Data provided:

——

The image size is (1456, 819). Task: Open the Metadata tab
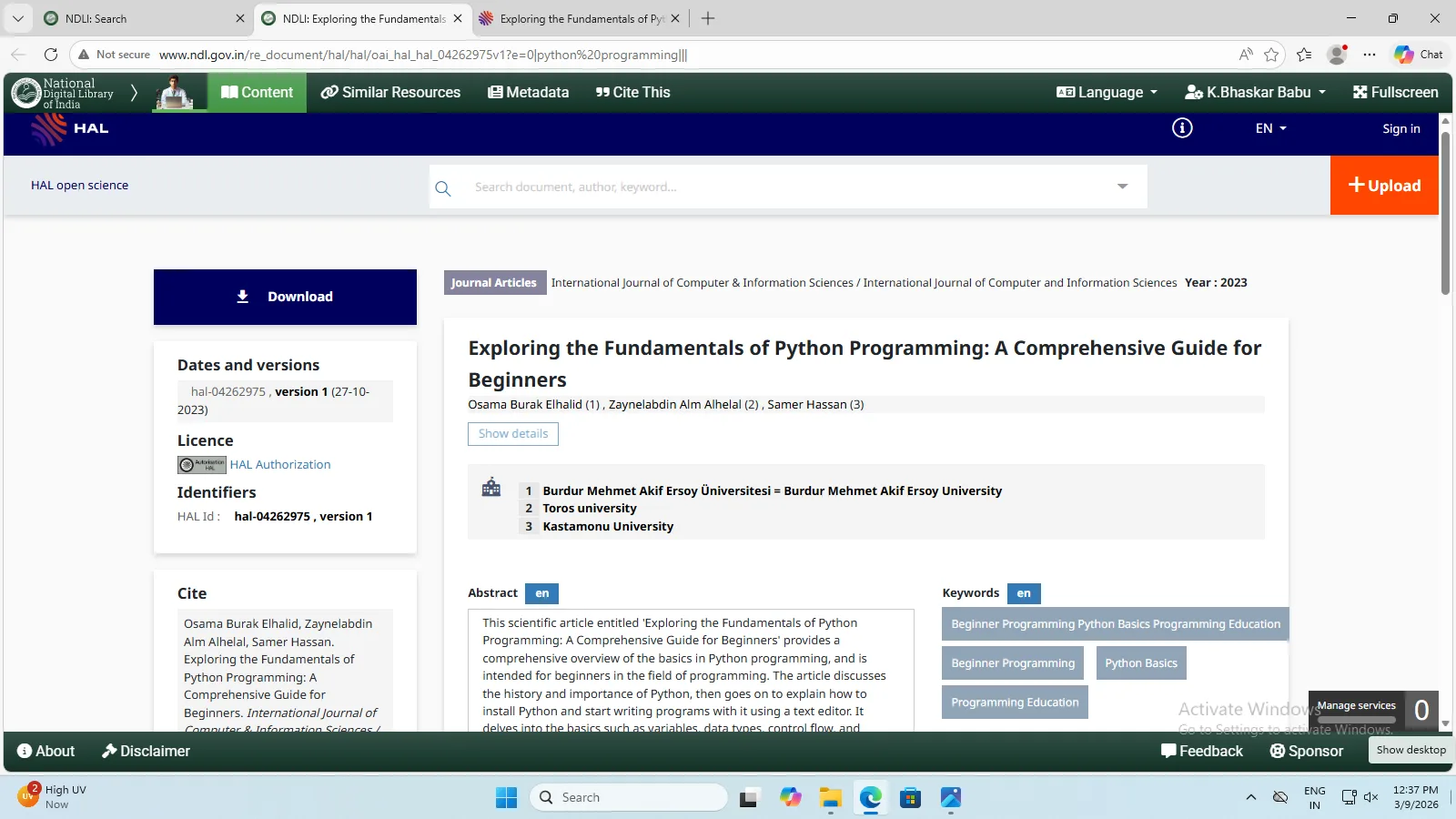click(528, 92)
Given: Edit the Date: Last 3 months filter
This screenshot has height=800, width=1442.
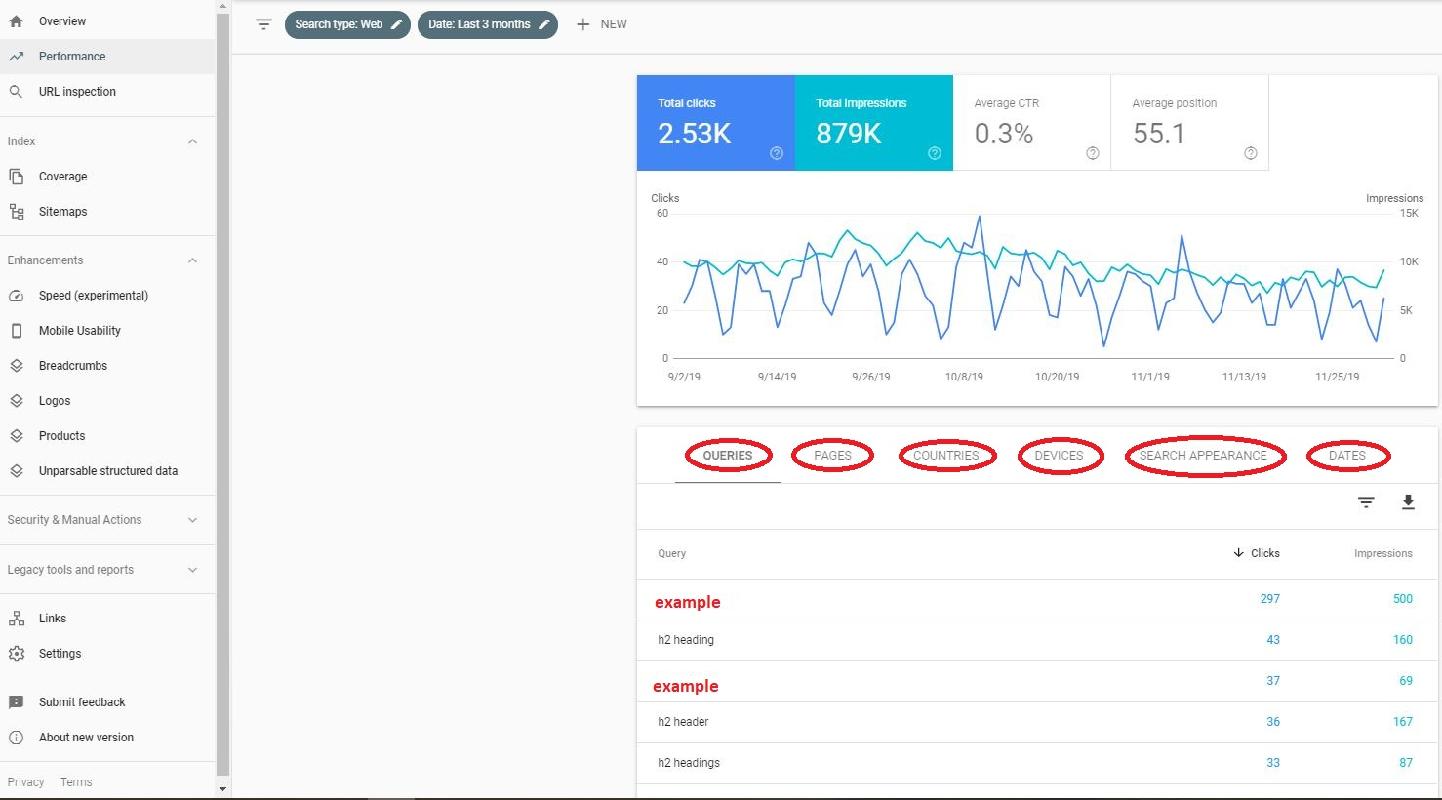Looking at the screenshot, I should [x=488, y=24].
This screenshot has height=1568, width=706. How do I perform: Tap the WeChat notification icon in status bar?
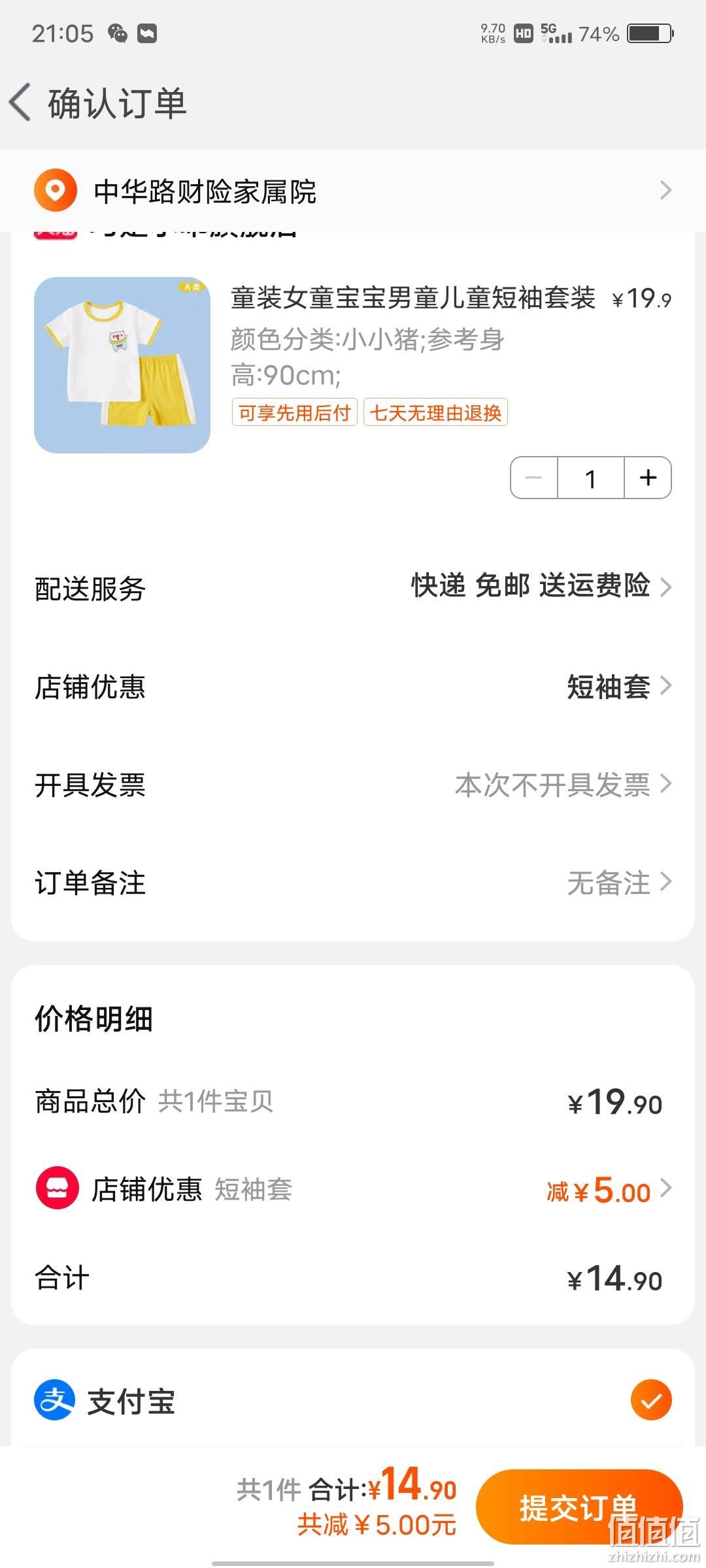coord(118,33)
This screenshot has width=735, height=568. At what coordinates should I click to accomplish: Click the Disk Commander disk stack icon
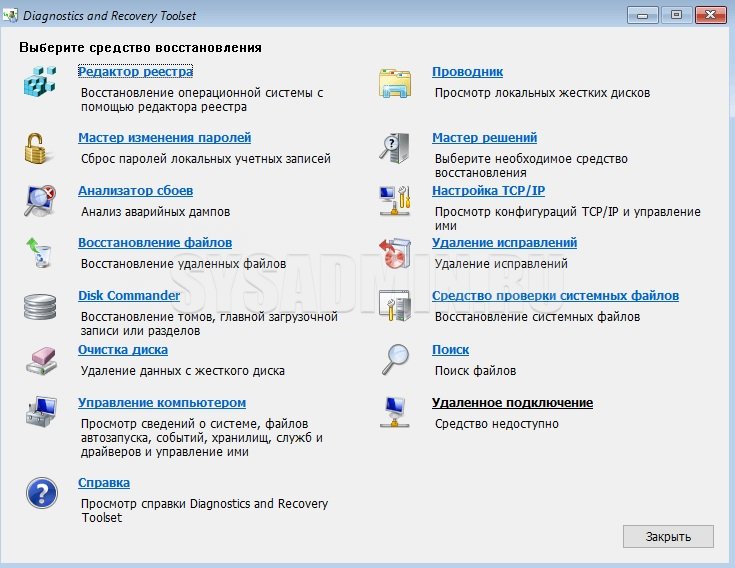click(x=39, y=306)
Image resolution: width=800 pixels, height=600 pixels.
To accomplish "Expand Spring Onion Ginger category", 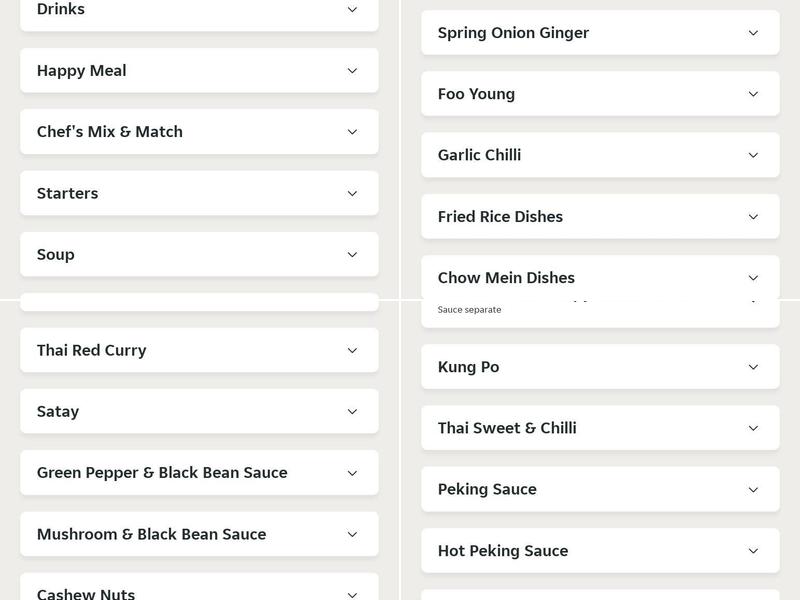I will [600, 32].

——

What to do: Quote, exactly and only, the lines from the first line of the data above through the line containing "Image resolution: width=800". The pictures do not belong in it.

Result of this exercise:
The image size is (1456, 819). Task: Open the Metadata tab
click(528, 92)
Given: Edit the Date: Last 3 months filter
This screenshot has height=800, width=1442.
Looking at the screenshot, I should [x=488, y=24].
This screenshot has height=1568, width=706. How do I perform: Tap the WeChat notification icon in status bar?
coord(118,33)
This screenshot has width=735, height=568. At what coordinates should I click to accomplish: Click the Disk Commander disk stack icon
click(x=39, y=306)
Image resolution: width=800 pixels, height=600 pixels.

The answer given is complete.